- Source records
- - - - - - -

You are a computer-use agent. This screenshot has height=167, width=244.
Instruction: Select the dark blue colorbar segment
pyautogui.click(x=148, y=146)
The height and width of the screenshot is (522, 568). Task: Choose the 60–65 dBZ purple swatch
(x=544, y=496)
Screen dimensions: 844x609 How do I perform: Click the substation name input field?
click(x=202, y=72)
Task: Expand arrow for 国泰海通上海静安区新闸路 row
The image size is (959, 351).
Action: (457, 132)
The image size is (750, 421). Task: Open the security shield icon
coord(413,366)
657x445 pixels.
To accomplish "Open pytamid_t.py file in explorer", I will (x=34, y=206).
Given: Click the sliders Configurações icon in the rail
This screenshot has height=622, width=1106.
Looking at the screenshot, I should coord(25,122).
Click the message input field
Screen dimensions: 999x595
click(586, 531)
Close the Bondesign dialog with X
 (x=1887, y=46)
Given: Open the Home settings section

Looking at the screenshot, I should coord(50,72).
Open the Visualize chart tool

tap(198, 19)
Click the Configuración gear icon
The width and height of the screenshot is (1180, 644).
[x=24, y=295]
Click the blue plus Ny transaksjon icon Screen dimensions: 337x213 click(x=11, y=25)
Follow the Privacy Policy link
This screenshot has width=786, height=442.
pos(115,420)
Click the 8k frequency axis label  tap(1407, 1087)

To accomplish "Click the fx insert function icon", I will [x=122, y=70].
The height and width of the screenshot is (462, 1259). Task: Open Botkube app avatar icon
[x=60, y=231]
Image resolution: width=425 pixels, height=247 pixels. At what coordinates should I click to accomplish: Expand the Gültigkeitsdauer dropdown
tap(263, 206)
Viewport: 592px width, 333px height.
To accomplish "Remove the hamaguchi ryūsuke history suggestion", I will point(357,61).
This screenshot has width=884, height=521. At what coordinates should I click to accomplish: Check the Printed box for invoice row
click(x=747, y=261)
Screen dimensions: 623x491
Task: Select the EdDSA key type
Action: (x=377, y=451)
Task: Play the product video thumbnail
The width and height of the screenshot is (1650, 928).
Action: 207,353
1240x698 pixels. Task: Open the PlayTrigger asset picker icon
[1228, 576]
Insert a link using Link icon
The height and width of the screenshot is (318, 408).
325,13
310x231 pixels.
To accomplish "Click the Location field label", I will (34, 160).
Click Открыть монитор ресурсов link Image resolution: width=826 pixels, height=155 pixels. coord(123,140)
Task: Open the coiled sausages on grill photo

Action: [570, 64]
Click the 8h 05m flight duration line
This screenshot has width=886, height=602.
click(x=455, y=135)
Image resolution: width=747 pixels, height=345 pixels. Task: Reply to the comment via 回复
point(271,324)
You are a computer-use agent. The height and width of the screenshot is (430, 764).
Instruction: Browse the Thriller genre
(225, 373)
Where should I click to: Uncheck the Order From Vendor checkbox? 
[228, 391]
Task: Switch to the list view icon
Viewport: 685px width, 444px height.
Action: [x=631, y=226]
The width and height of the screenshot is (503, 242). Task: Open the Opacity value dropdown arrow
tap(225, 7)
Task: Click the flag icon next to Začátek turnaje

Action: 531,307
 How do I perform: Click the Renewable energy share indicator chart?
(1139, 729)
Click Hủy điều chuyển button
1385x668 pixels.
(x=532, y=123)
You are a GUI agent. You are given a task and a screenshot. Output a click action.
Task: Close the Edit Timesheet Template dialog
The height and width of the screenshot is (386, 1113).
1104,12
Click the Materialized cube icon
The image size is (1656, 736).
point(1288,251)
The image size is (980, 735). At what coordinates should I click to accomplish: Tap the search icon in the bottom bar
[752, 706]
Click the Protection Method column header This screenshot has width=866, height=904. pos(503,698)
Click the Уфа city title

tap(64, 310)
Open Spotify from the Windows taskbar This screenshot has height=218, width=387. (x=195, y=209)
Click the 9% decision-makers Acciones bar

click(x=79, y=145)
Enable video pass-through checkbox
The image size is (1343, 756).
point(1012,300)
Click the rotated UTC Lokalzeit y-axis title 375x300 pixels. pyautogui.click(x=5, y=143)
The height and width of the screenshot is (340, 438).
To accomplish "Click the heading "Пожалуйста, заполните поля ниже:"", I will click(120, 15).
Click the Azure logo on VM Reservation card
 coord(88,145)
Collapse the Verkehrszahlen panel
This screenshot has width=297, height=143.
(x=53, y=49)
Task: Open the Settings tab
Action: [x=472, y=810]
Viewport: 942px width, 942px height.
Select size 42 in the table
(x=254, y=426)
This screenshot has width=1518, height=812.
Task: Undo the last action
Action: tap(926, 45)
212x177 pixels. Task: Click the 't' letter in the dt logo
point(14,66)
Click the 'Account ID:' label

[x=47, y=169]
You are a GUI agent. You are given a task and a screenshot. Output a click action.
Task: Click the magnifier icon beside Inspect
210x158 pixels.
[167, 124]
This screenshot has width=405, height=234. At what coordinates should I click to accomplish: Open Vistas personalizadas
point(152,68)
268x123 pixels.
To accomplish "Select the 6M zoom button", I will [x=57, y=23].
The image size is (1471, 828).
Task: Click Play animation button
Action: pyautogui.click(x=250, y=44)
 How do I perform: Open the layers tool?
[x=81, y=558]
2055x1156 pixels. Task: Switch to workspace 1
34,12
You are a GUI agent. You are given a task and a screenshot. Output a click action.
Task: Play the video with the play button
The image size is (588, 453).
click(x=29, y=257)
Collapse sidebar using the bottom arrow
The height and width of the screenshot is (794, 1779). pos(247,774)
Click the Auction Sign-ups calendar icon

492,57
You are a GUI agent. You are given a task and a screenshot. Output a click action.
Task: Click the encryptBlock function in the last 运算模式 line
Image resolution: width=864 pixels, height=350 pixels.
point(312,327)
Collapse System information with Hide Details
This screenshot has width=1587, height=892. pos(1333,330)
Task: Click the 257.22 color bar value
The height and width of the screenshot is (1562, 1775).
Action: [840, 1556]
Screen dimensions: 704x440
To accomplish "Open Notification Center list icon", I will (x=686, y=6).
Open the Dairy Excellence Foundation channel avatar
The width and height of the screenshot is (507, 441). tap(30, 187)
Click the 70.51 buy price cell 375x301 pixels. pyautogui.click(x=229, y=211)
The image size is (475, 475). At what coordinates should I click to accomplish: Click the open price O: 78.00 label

- - - - - - -

- EXERCISE AIM
Put every line of the material above into a Markdown table with two columns, Row for the row number and Line for the line itself. Skip blank lines.

- THE ANSWER
| Row | Line |
|---|---|
| 1 | You are a computer-use agent. This screenshot has height=167, width=244. |
| 2 | Instruction: Select the dark blue colorbar segment |
| 3 | pyautogui.click(x=148, y=146) |
| 4 | The height and width of the screenshot is (522, 568). Task: Choose the 60–65 dBZ purple swatch |
| 5 | (x=544, y=496) |
| 6 | Screen dimensions: 844x609 How do I perform: Click the substation name input field? |
| 7 | click(x=202, y=72) |
| 8 | Task: Expand arrow for 国泰海通上海静安区新闸路 row |
| 9 | The image size is (959, 351). |
| 10 | Action: (457, 132) |
| 11 | The image size is (750, 421). Task: Open the security shield icon |
| 12 | coord(413,366) |
| 13 | 657x445 pixels. |
| 14 | To accomplish "Open pytamid_t.py file in explorer", I will (x=34, y=206). |
| 15 | Given: Click the sliders Configurações icon in the rail |
| 16 | This screenshot has height=622, width=1106. |
| 17 | Looking at the screenshot, I should coord(25,122). |
| 18 | Click the message input field |
| 19 | Screen dimensions: 999x595 |
| 20 | click(586, 531) |
| 21 | Close the Bondesign dialog with X |
| 22 |  (x=1887, y=46) |
| 23 | Given: Open the Home settings section |
| 24 | Looking at the screenshot, I should coord(50,72). |
| 25 | Open the Visualize chart tool |
| 26 | tap(198, 19) |
| 27 | Click the Configuración gear icon |
| 28 | The width and height of the screenshot is (1180, 644). |
| 29 | [x=24, y=295] |
| 30 | Click the blue plus Ny transaksjon icon Screen dimensions: 337x213 click(x=11, y=25) |
| 31 | Follow the Privacy Policy link |
| 32 | This screenshot has width=786, height=442. |
| 33 | pos(115,420) |
| 34 | Click the 8k frequency axis label  tap(1407, 1087) |
| 35 | To accomplish "Click the fx insert function icon", I will [x=122, y=70]. |
| 36 | The height and width of the screenshot is (462, 1259). Task: Open Botkube app avatar icon |
| 37 | [x=60, y=231] |
| 38 | Image resolution: width=425 pixels, height=247 pixels. At what coordinates should I click to accomplish: Expand the Gültigkeitsdauer dropdown |
| 39 | tap(263, 206) |
| 40 | Viewport: 592px width, 333px height. |
| 41 | To accomplish "Remove the hamaguchi ryūsuke history suggestion", I will point(357,61). |
| 42 | This screenshot has width=884, height=521. At what coordinates should I click to accomplish: Check the Printed box for invoice row |
| 43 | click(x=747, y=261) |
| 44 | Screen dimensions: 623x491 |
| 45 | Task: Select the EdDSA key type |
| 46 | Action: (x=377, y=451) |
| 47 | Task: Play the product video thumbnail |
| 48 | The width and height of the screenshot is (1650, 928). |
| 49 | Action: 207,353 |
| 50 | 1240x698 pixels. Task: Open the PlayTrigger asset picker icon |
| 51 | [1228, 576] |
| 52 | Insert a link using Link icon |
| 53 | The height and width of the screenshot is (318, 408). |
| 54 | 325,13 |
| 55 | 310x231 pixels. |
| 56 | To accomplish "Click the Location field label", I will (34, 160). |
| 57 | Click Открыть монитор ресурсов link Image resolution: width=826 pixels, height=155 pixels. coord(123,140) |
| 58 | Task: Open the coiled sausages on grill photo |
| 59 | Action: [570, 64] |
| 60 | Click the 8h 05m flight duration line |
| 61 | This screenshot has width=886, height=602. |
| 62 | click(x=455, y=135) |
| 63 | Image resolution: width=747 pixels, height=345 pixels. Task: Reply to the comment via 回复 |
| 64 | point(271,324) |
| 65 | You are a computer-use agent. The height and width of the screenshot is (430, 764). |
| 66 | Instruction: Browse the Thriller genre |
| 67 | (225, 373) |
| 68 | Where should I click to: Uncheck the Order From Vendor checkbox?  |
| 69 | [228, 391] |
| 70 | Task: Switch to the list view icon |
| 71 | Viewport: 685px width, 444px height. |
| 72 | Action: [x=631, y=226] |
| 73 | The width and height of the screenshot is (503, 242). Task: Open the Opacity value dropdown arrow |
| 74 | tap(225, 7) |
| 75 | Task: Click the flag icon next to Začátek turnaje |
| 76 | Action: 531,307 |
| 77 |  How do I perform: Click the Renewable energy share indicator chart? |
| 78 | (1139, 729) |
| 79 | Click Hủy điều chuyển button |
| 80 | 1385x668 pixels. |
| 81 | (x=532, y=123) |
| 82 | You are a GUI agent. You are given a task and a screenshot. Output a click action. |
| 83 | Task: Close the Edit Timesheet Template dialog |
| 84 | The height and width of the screenshot is (386, 1113). |
| 85 | 1104,12 |
| 86 | Click the Materialized cube icon |
| 87 | The image size is (1656, 736). |
| 88 | point(1288,251) |
| 89 | The image size is (980, 735). At what coordinates should I click to accomplish: Tap the search icon in the bottom bar |
| 90 | [752, 706] |
| 91 | Click the Protection Method column header This screenshot has width=866, height=904. pos(503,698) |
| 92 | Click the Уфа city title |
| 93 | tap(64, 310) |
| 94 | Open Spotify from the Windows taskbar This screenshot has height=218, width=387. (x=195, y=209) |
| 95 | Click the 9% decision-makers Acciones bar |
| 96 | click(x=79, y=145) |
| 97 | Enable video pass-through checkbox |
| 98 | The image size is (1343, 756). |
| 99 | point(1012,300) |
| 100 | Click the rotated UTC Lokalzeit y-axis title 375x300 pixels. pyautogui.click(x=5, y=143) |
| 101 | The height and width of the screenshot is (340, 438). |
| 102 | To accomplish "Click the heading "Пожалуйста, заполните поля ниже:"", I will click(120, 15). |
| 103 | Click the Azure logo on VM Reservation card |
| 104 |  coord(88,145) |
| 105 | Collapse the Verkehrszahlen panel |
| 106 | This screenshot has width=297, height=143. |
| 107 | (x=53, y=49) |
| 108 | Task: Open the Settings tab |
| 109 | Action: [x=472, y=810] |
| 110 | Viewport: 942px width, 942px height. |
| 111 | Select size 42 in the table |
| 112 | (x=254, y=426) |
| 113 | This screenshot has width=1518, height=812. |
| 114 | Task: Undo the last action |
| 115 | Action: tap(926, 45) |
| 116 | 212x177 pixels. Task: Click the 't' letter in the dt logo |
| 117 | point(14,66) |
| 118 | Click the 'Account ID:' label |
| 119 | [x=47, y=169] |
| 120 | You are a GUI agent. You are given a task and a screenshot. Output a click action. |
| 121 | Task: Click the magnifier icon beside Inspect |
| 122 | 210x158 pixels. |
| 123 | [167, 124] |
| 124 | This screenshot has width=405, height=234. At what coordinates should I click to accomplish: Open Vistas personalizadas |
| 125 | point(152,68) |
| 126 | 268x123 pixels. |
| 127 | To accomplish "Select the 6M zoom button", I will [x=57, y=23]. |
| 128 | The image size is (1471, 828). |
| 129 | Task: Click Play animation button |
| 130 | Action: pyautogui.click(x=250, y=44) |
| 131 |  How do I perform: Open the layers tool? |
| 132 | [x=81, y=558] |
| 133 | 2055x1156 pixels. Task: Switch to workspace 1 |
| 134 | 34,12 |
| 135 | You are a GUI agent. You are given a task and a screenshot. Output a click action. |
| 136 | Task: Play the video with the play button |
| 137 | The image size is (588, 453). |
| 138 | click(x=29, y=257) |
| 139 | Collapse sidebar using the bottom arrow |
| 140 | The height and width of the screenshot is (794, 1779). pos(247,774) |
| 141 | Click the Auction Sign-ups calendar icon |
| 142 | 492,57 |
| 143 | You are a GUI agent. You are given a task and a screenshot. Output a click action. |
| 144 | Task: Click the encryptBlock function in the last 运算模式 line |
| 145 | Image resolution: width=864 pixels, height=350 pixels. |
| 146 | point(312,327) |
| 147 | Collapse System information with Hide Details |
| 148 | This screenshot has width=1587, height=892. pos(1333,330) |
| 149 | Task: Click the 257.22 color bar value |
| 150 | The height and width of the screenshot is (1562, 1775). |
| 151 | Action: [840, 1556] |
| 152 | Screen dimensions: 704x440 |
| 153 | To accomplish "Open Notification Center list icon", I will (x=686, y=6). |
| 154 | Open the Dairy Excellence Foundation channel avatar |
| 155 | The width and height of the screenshot is (507, 441). tap(30, 187) |
| 156 | Click the 70.51 buy price cell 375x301 pixels. pyautogui.click(x=229, y=211) |
| 157 | The image size is (475, 475). At what coordinates should I click to accomplish: Click the open price O: 78.00 label |